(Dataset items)
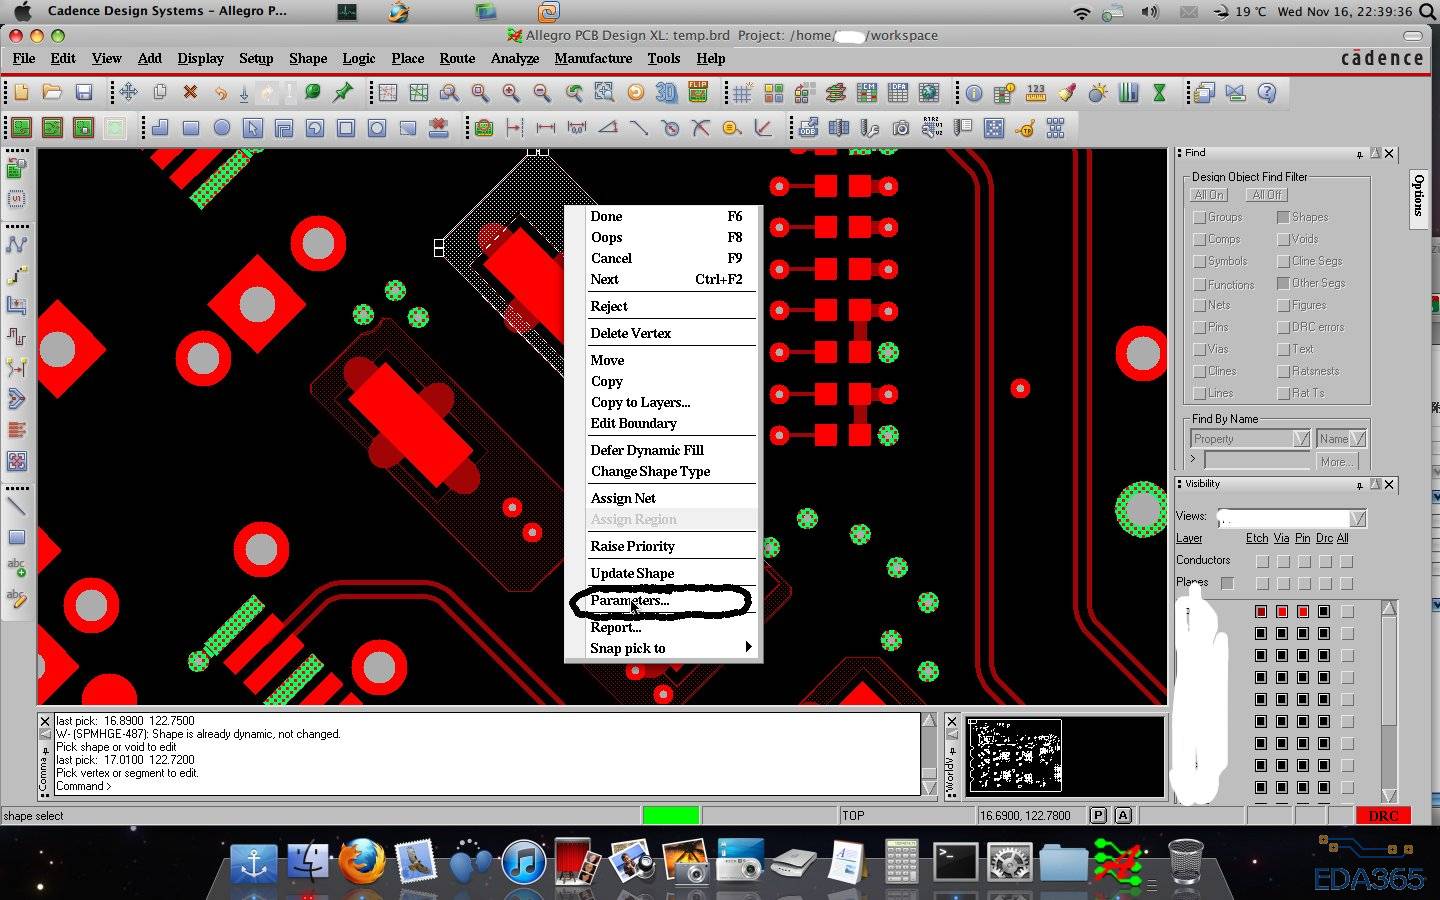The height and width of the screenshot is (900, 1440).
Task: Click the Help question mark icon
Action: tap(1267, 93)
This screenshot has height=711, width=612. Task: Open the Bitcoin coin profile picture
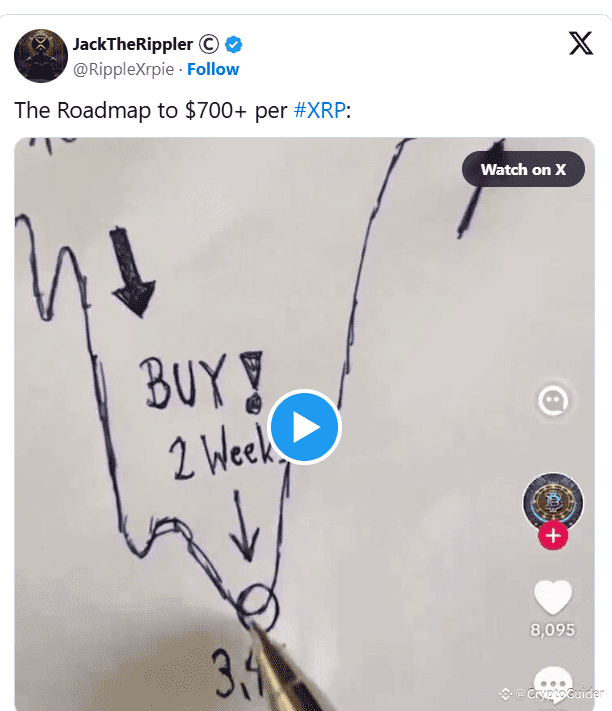click(553, 502)
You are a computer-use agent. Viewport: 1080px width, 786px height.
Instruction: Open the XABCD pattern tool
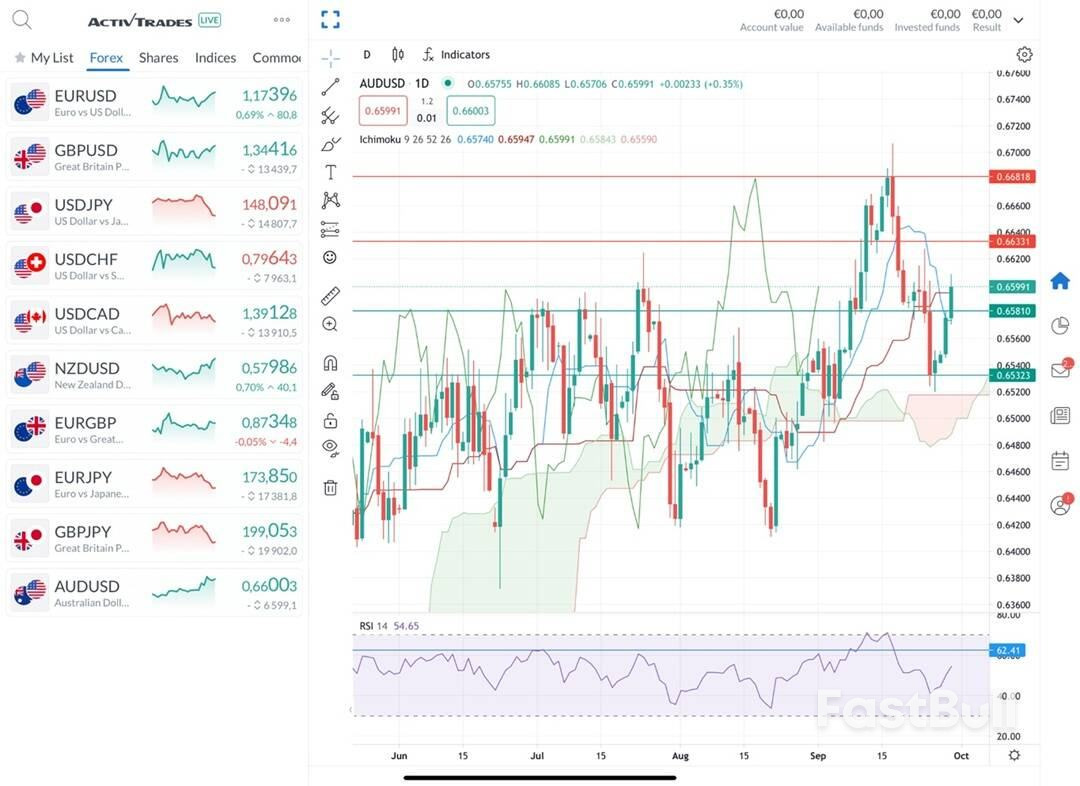click(330, 200)
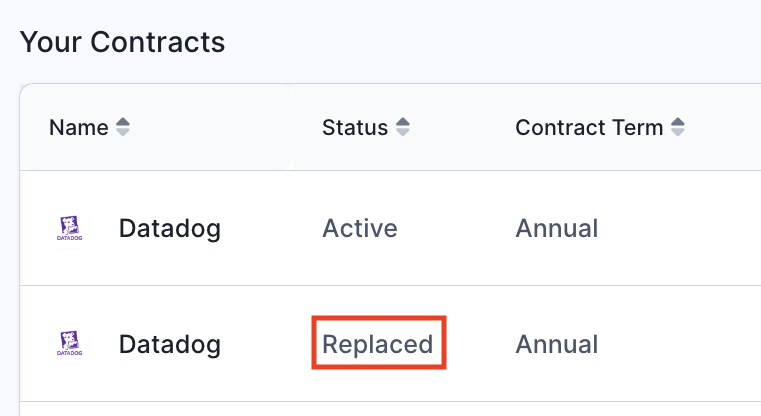Sort by the Contract Term sort arrows
Image resolution: width=761 pixels, height=416 pixels.
[678, 127]
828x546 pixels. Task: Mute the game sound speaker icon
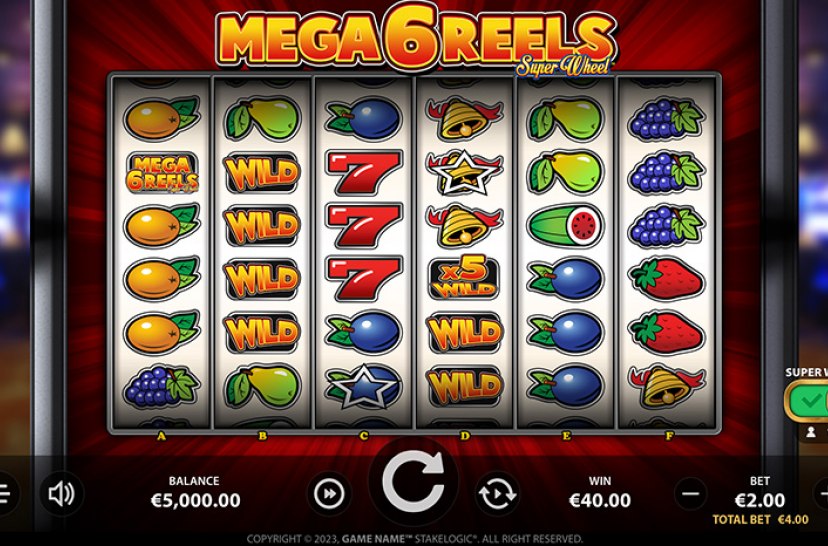point(62,494)
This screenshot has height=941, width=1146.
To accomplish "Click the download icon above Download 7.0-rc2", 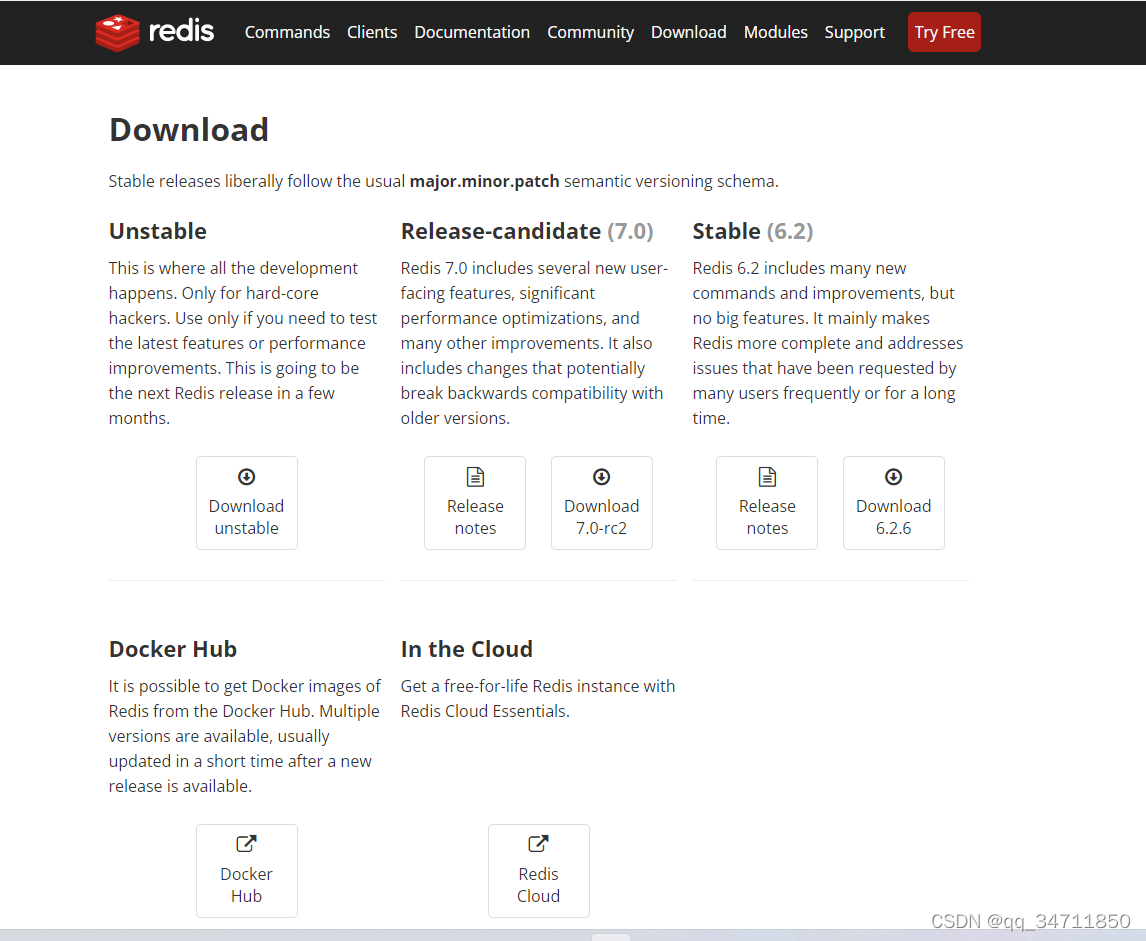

> _WORK INSTRUCTIONS_:
Your task is to print exactly the lines from the one containing "Instruction: Open the XABCD pattern tool" through the final line of the records above, with no pictures and nothing more.

> _OUTPUT OF THE EXERCISE_:
Instruction: Open the XABCD pattern tool
click(330, 200)
Sort by the Contract Term sort arrows
Image resolution: width=761 pixels, height=416 pixels.
[678, 127]
828x546 pixels. Task: Mute the game sound speaker icon
point(62,494)
This screenshot has height=941, width=1146.
To accomplish "Click the download icon above Download 7.0-rc2", 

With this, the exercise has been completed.